TRANSLAÇÃO


"Disco ainda cedo — mãe, é tão cedo —, porque tive um sonho premonitório. Caía e mergulhava raso no concreto fundo. Como quando a vida nos cresce de dentro para fora, tão inevitável e insuportável, ela revelou-se, de fora, no instante em que despertei. Parece que foi de agora — na notícia — a morte do menino com a cabeça molhada no concreto seco da calçada, da nossa casa, mãe: da nossa casa. Vazante assim do altíssimo andar em que se encontrava. Não, o sonho era consciente demais. Apenas no real fora do sonho cruzamos com a traição que pode ser inconsciente. Lembramos histórias, mas nos esquecemos, em um meio tempo de vida, do nascimento do mundo e que, desde um instante, se enxerta às coisas algumas palavras."

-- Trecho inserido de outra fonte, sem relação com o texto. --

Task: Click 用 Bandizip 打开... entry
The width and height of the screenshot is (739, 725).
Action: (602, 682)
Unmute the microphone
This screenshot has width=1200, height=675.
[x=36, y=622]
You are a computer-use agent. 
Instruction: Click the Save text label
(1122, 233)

"Miguel — filho —, foi de repente na história do mundo que elas chegaram. As palavras surgiram numa caixa vazia e adesivada Sedex, de amarelo luzente linda a inscrição. Coagida por alguma intuição a assinar seu nome e confirmar o despachante, porque os patrões são de antes do mundo existir, a pessoa que a recebeu logo foi-se percebendo e percebendo o brilhante nas letras, se indignando com o estrangeirismo em Sedex e resolvendo com os seus que era melhor ser nacionalista para proteger a insipiente língua de descaracterizações. As palavras já eram reais demais, Miguel — filho —, assim um cônsul na região autodeclarou-se assim. Era preciso alguém reconhecer que a narrativa sucedida impediu o desenvolvimento autóctone da linguagem na tribo dos homens."

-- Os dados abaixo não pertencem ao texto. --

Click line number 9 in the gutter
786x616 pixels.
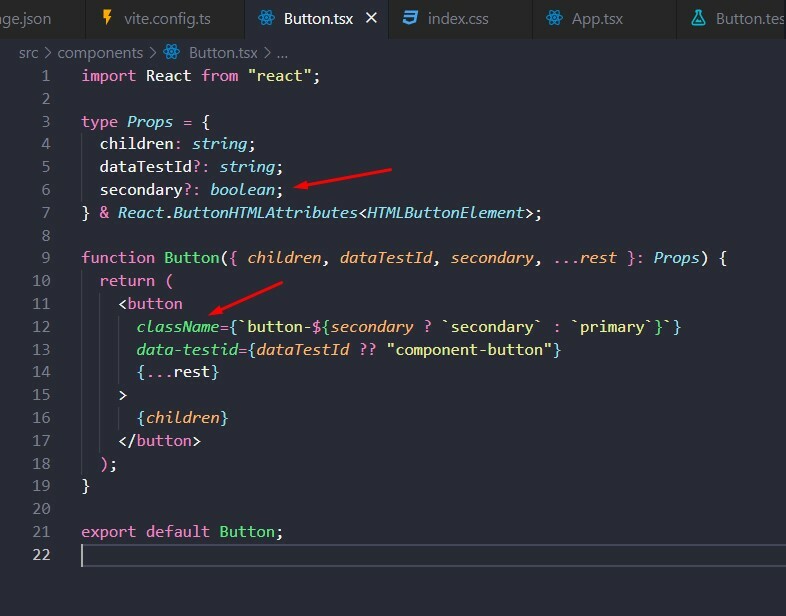(46, 258)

"Era preciso estar vivo, e eu morri, porque a inconsciência disparou da sacada e agora me faltam palavras: a nossa origem não basta."

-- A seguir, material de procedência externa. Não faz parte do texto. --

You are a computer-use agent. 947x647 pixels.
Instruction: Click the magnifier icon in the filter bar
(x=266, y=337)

Silêncio do outro lado da linha; não se ouvia exceto o choro da mulher. As culturas persistiam realizando todas as suas trocas os seus encantos, as suas transações econômicas e os casamentos. Casavam-se ainda algumas poucas pessoas apesar do sepultamento do amor. Algumas pedras amaram os cantos que cantaram as pedras, tinha feita em que esses dois casavam-se e encerravam para sempre o seu porvir em acordo. Havia ainda outras sortes de casamento e havia também jovens apaixonados que fodiam fudiam e sequer se casavam. Existiam também coisas que não pedras, como pontes, que passavam por debaixo de rios, e os rios todos do planeta entravam em comunhão para o engrandecimento dos mares, e as calotas polares. Aquela porção anímica ignorava tudo isso até o ponto do transbordamento de tudo.

"O Dilúvio, imagina? Mãe, naquele sangue do menino jorrando tudo era possível; assim como são notáveis as partículas que parecem constituir a elementaridade de toda matéria, mas que são impossíveis de serem organizadas retoricamente na explicação de por que vocês, mulheres, vão e se ferem."